— WORK REQUIRED —
Return every line of the items below unchanged, omitting the pictures.

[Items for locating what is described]
··········

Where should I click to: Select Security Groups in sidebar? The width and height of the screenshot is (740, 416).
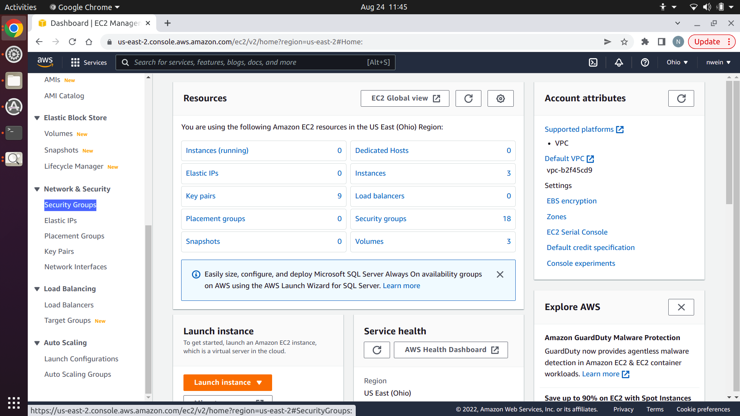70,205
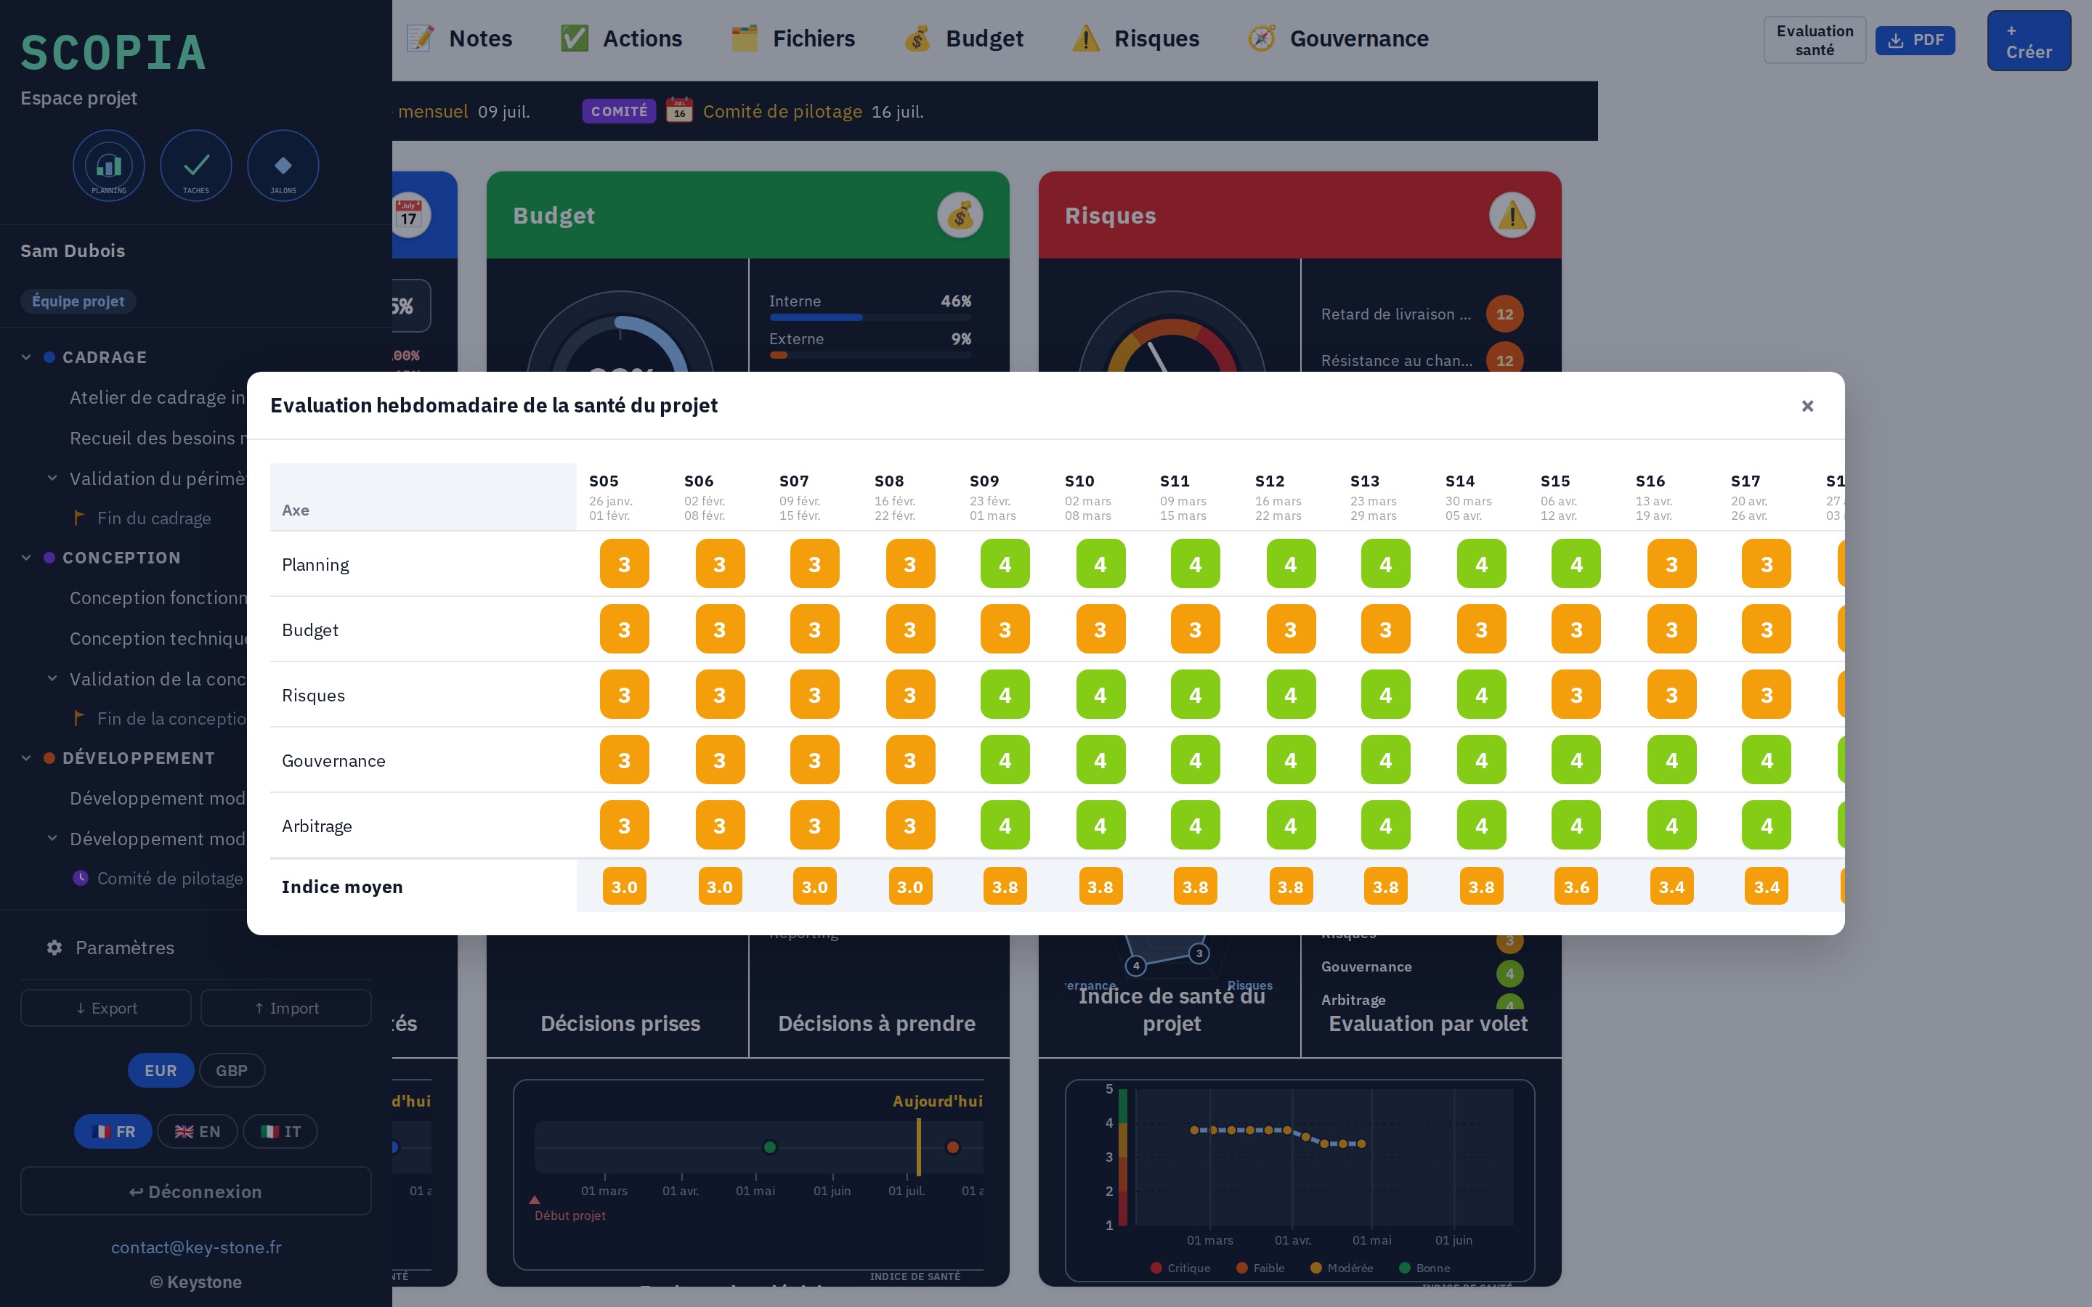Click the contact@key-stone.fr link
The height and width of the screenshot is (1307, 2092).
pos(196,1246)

··········

— ANSWER TO THE EXERCISE —
Where should I click to: Select Security Groups in sidebar? The width and height of the screenshot is (740, 416).
70,205
Click the contact@key-stone.fr link
The height and width of the screenshot is (1307, 2092).
pos(196,1246)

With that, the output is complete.